Caterina è lo specchio della sua cucina: «I piatti sono un’evoluzione di ciò che sei diventato e ti ricordano chi eri», dice. Perciò il menù cambia ogni stagione ma alcuni piatti restano. Sono quelli storici, come la spigola cotta in acqua di limone con gel di limone, emulsione di spigola e foglie di limone essiccate ovvero: come creare la meraviglia con due soli ingredienti.
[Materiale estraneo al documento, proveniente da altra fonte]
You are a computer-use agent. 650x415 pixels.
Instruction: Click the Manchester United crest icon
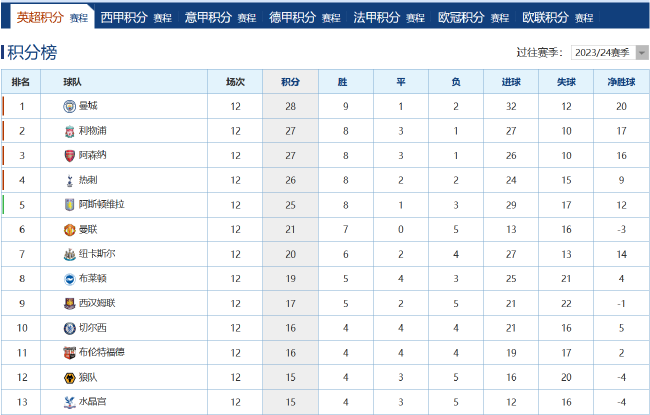click(69, 230)
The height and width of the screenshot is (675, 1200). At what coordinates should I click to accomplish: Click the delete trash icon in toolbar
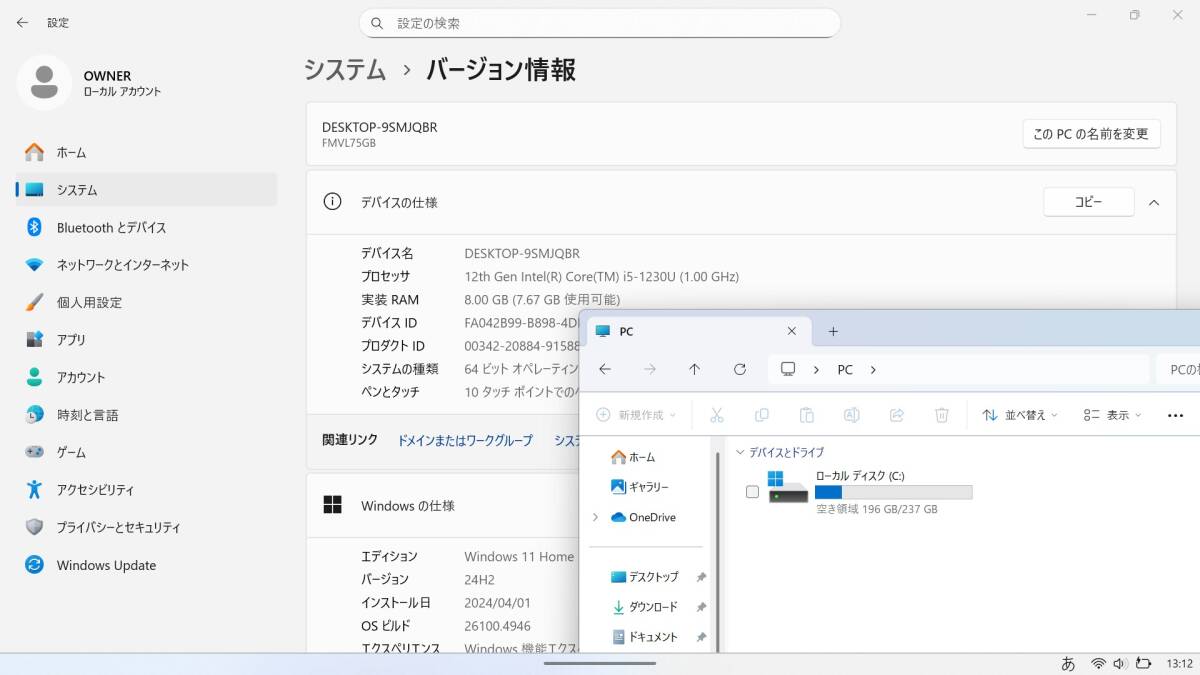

Una cena da Ceraudo strappa un sorriso un piatto dopo l’altro: il coulis di datterino, ciliegino marinato e insalatina di cuore di bue, tanto per dirne una, è un’esperienza sensoriale impagabile, ti sembrerà di mangiare un’insalata di pomodori ma con la consistenza di una granita siciliana. O il capellino freddo con emulsione di ostriche crude, bacche di goji e olio: un tuffo nel mare e un elogio alla delicatezza. La cosa straordinaria è che finisce nel piatto tutto quello che ti circonda, dall’olio alle marmellate che mangerai a colazione sul pane appena sfornato: la cosa straordinaria è che dopo ore di cucina e di lavoro, Caterina lascia la brigata per parlare con te, come davanti ad uno Spritz. Vuole sapere come stai e se è andato tutto bene. Ed è lì che comprendi fino in fondo la sua stella: chef Ceraudo ha l’umiltà dei grandi.
La nuova apertura a Padova
Il sogno di Caterina ha fatto centro e oggi mette in buca un punto importantissimo: il prossimo 6 ottobre, infatti, è prevista l’apertura a Padova del suo “Graya” all’interno del prestigioso Golf Club. Anche a mille chilometri, radici profonde, a partire dalla scelta del nome: “Graya” in arbëreshë significa donna, omaggio all’Azienda ed in particolare al suo fondatore Roberto di origini albanesi. Un secondo indirizzo per casa Ceraudo che porta la Calabria lontano. In questo Caterina è pioniera: prende dal Sud tutto il buono dell’agricoltura che c’è e ne fa un progetto imprenditoriale al Nord. Intanto continua a credere nella sua Strongoli e a investire sull’autoctono, dai fornitori alla brigata: «Nella nostra azienda – mi racconta alla fine con un sorriso – operano anche persone che vengono da fuori. E sai cosa gli dico? Visto? Alla fine siete venuti voi a lavorare in Calabria!». Perché un nuovo racconto è sempre possibile: basta un sogno, una terra bellissima e un pizzico di audacia, sale della vita.